▶ _WHAT THE TASK REQUIRES_
Reproduce exactly the lines below from the one containing "Image resolution: width=967" through the one containing "Task: Click the word", including both, and nothing else.

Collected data

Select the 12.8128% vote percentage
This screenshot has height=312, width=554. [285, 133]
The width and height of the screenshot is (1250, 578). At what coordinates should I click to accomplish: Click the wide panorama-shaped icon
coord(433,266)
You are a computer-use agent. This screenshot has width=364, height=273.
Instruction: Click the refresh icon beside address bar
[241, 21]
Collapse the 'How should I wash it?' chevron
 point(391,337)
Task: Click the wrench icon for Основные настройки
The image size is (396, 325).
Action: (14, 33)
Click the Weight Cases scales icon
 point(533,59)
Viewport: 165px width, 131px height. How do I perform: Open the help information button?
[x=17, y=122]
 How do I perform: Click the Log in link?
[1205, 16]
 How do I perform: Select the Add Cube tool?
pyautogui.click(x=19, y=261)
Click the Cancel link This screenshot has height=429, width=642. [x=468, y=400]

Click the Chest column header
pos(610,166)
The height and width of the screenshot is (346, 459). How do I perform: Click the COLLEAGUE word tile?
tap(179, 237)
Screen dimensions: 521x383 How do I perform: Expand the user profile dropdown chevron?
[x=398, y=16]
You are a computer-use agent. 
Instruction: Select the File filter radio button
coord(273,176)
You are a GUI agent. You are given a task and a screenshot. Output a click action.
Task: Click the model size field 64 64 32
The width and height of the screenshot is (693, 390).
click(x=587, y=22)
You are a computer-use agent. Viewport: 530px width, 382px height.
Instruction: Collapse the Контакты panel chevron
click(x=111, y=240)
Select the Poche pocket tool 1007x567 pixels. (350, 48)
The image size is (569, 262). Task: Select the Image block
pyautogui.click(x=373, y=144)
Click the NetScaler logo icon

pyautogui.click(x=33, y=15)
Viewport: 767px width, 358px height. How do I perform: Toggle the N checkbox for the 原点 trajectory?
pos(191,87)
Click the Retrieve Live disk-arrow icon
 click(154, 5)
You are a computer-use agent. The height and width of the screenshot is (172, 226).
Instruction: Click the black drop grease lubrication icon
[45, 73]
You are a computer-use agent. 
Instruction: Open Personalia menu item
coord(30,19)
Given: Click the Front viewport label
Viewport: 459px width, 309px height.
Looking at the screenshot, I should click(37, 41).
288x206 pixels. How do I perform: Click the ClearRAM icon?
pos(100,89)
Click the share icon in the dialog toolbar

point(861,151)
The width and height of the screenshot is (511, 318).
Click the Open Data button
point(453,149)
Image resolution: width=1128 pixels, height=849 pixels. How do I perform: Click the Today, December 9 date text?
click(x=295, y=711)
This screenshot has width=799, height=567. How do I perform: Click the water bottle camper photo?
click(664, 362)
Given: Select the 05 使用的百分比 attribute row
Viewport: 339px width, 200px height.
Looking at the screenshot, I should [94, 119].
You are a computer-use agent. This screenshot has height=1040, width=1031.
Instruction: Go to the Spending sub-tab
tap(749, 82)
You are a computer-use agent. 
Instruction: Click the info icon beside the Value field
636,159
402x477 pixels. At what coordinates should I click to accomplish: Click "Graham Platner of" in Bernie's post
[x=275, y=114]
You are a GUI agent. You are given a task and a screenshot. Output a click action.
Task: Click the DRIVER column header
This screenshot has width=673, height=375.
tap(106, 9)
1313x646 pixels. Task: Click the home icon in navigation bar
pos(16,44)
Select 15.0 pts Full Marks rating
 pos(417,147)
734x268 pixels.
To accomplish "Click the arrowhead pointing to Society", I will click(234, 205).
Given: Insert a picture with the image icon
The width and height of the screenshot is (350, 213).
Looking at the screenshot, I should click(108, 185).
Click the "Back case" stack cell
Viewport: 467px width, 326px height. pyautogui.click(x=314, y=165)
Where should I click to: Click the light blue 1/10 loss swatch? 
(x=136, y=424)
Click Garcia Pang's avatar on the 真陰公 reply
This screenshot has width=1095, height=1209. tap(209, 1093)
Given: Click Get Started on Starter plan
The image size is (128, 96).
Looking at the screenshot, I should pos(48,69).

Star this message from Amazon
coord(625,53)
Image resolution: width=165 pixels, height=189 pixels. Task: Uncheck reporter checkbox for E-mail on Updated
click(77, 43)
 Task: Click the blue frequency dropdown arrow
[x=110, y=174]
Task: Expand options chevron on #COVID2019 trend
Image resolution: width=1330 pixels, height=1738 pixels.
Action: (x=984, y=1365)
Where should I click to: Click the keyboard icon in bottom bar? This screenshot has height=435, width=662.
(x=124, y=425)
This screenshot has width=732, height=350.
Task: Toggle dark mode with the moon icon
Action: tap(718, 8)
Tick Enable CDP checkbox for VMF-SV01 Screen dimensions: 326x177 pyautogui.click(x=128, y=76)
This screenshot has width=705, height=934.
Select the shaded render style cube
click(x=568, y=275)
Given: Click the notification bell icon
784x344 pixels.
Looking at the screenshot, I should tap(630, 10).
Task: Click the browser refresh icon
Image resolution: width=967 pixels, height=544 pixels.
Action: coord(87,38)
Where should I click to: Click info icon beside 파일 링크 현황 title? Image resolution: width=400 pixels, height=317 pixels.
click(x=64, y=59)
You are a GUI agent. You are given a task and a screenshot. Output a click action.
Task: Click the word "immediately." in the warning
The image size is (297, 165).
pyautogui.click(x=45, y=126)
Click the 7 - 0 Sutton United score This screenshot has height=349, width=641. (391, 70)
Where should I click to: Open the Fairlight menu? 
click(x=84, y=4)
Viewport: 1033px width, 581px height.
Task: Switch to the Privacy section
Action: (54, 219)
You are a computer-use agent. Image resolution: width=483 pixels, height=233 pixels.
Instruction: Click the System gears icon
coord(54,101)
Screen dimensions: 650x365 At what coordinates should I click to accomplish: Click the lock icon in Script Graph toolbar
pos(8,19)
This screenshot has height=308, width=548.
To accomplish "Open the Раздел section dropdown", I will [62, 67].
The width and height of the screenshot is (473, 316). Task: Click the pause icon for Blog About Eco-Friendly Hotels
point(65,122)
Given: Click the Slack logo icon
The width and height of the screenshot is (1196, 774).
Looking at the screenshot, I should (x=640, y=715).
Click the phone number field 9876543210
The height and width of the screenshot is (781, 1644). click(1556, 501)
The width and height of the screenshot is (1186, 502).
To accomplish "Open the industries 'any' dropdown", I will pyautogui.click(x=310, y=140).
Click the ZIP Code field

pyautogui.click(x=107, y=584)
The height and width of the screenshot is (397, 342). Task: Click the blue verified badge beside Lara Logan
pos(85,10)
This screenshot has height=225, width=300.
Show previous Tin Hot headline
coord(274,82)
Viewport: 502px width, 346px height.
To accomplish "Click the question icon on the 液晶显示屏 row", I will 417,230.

▶ _WRITTEN ANSWER_
Image resolution: width=967 pixels, height=544 pixels.
Action: coord(87,38)
Where should I click to: Click info icon beside 파일 링크 현황 title? Image resolution: width=400 pixels, height=317 pixels.
click(x=64, y=59)
You are a GUI agent. You are given a task and a screenshot. Output a click action.
Task: Click the word "immediately." in the warning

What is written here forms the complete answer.